■ TASK TO CARRY OUT: Return each line of the material below that contains the string "chevron", with case counting in the match.

■ DATASET EXCERPTS:
-*-
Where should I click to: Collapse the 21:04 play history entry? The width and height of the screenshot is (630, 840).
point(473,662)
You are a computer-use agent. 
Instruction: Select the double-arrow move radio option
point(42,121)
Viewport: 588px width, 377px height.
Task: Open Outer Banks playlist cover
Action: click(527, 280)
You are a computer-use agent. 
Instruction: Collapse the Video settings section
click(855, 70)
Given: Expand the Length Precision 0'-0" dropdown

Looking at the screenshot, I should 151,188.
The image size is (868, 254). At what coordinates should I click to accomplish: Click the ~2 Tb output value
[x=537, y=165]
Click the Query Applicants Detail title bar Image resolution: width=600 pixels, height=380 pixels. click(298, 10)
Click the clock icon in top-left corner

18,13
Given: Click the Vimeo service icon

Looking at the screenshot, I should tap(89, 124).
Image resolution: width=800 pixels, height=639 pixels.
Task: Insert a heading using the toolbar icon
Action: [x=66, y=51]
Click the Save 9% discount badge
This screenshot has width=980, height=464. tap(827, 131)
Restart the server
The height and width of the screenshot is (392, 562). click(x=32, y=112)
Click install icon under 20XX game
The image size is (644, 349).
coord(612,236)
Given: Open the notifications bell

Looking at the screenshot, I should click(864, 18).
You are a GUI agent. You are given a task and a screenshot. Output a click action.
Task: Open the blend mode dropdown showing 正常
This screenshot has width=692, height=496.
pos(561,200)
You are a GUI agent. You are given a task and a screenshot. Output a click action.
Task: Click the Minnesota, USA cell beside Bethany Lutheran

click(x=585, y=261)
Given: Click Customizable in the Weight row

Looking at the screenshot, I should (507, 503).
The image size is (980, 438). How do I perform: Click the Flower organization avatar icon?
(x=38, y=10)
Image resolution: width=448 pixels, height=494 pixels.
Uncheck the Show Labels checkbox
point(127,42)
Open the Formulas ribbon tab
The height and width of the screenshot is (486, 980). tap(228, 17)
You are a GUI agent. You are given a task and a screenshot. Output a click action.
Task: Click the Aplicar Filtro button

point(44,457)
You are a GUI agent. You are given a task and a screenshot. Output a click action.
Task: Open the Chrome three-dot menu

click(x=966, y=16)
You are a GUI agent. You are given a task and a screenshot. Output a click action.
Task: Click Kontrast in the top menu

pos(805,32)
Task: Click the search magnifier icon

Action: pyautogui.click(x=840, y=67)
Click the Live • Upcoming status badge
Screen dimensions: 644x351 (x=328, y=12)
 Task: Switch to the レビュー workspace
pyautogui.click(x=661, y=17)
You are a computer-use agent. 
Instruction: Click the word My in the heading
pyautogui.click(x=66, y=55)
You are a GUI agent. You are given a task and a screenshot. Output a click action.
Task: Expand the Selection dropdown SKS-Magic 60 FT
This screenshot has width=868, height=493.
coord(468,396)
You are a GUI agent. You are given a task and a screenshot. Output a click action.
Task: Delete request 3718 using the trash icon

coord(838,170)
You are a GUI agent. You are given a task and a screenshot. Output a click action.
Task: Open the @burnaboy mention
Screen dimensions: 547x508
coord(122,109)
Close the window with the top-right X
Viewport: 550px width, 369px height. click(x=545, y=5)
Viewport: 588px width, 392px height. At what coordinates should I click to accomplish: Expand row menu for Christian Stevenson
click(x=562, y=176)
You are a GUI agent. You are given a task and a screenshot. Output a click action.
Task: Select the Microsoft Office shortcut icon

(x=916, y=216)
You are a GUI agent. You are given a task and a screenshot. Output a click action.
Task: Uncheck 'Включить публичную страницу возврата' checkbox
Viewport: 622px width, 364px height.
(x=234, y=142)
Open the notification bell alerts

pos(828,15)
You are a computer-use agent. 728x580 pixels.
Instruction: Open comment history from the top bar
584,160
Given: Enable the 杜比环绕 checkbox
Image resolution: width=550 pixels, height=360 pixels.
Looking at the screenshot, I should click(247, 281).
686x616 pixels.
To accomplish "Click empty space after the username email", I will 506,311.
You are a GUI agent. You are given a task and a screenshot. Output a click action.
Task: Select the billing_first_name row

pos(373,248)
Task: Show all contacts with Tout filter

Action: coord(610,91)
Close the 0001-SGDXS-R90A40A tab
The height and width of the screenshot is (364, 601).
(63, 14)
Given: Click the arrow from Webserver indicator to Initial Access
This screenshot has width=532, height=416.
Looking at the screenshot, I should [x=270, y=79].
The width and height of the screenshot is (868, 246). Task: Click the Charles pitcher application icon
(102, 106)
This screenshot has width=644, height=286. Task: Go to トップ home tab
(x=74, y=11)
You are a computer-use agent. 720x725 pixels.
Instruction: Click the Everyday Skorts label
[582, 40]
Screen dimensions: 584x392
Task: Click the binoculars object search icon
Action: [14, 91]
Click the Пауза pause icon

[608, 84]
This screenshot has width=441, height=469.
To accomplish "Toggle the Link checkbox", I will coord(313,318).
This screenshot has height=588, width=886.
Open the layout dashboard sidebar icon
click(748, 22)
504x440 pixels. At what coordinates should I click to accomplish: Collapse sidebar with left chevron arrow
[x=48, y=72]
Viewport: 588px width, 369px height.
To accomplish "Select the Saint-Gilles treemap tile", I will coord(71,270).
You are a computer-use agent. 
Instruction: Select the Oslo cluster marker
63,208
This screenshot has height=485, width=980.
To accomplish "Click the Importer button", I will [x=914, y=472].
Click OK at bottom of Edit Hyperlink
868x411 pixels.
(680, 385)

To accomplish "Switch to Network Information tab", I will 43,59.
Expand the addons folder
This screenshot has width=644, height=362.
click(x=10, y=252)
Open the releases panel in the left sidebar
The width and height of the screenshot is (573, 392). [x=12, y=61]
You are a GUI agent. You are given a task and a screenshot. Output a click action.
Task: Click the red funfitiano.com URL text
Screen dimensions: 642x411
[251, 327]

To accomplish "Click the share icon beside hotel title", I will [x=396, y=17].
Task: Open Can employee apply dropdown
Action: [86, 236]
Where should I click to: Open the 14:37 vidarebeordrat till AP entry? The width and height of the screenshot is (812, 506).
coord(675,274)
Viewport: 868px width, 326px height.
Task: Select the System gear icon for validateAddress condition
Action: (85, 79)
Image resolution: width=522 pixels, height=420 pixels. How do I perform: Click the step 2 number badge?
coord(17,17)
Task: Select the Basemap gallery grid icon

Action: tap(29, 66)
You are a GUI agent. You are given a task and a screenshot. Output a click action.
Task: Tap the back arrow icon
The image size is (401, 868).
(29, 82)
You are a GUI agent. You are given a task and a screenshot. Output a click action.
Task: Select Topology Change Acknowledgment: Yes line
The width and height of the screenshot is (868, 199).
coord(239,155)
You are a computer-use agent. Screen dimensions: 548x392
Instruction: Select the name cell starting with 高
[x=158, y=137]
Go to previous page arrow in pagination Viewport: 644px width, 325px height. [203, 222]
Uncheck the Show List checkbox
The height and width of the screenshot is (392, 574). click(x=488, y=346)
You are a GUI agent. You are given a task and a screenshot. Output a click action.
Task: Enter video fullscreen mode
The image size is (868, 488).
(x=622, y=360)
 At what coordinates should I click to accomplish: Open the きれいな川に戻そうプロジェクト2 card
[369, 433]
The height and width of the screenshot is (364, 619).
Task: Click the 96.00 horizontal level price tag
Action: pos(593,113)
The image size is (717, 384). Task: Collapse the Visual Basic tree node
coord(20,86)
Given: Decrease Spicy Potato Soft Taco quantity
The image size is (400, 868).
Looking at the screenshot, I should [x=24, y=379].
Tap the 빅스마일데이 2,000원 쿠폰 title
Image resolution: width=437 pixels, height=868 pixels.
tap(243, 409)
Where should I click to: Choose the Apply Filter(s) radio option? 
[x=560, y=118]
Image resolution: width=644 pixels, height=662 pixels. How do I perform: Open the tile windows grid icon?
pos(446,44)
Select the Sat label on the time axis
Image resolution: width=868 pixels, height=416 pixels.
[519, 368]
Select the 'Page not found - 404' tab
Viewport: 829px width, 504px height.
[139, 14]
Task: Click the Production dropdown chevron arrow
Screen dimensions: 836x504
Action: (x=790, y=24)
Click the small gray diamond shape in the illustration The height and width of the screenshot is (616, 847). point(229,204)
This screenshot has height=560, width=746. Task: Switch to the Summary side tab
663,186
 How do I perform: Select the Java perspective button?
-*-
■ CORRECT RESPONSE:
504x440 pixels. At what coordinates should I click to accomplish: Collapse sidebar with left chevron arrow
Task: Click the Production dropdown chevron arrow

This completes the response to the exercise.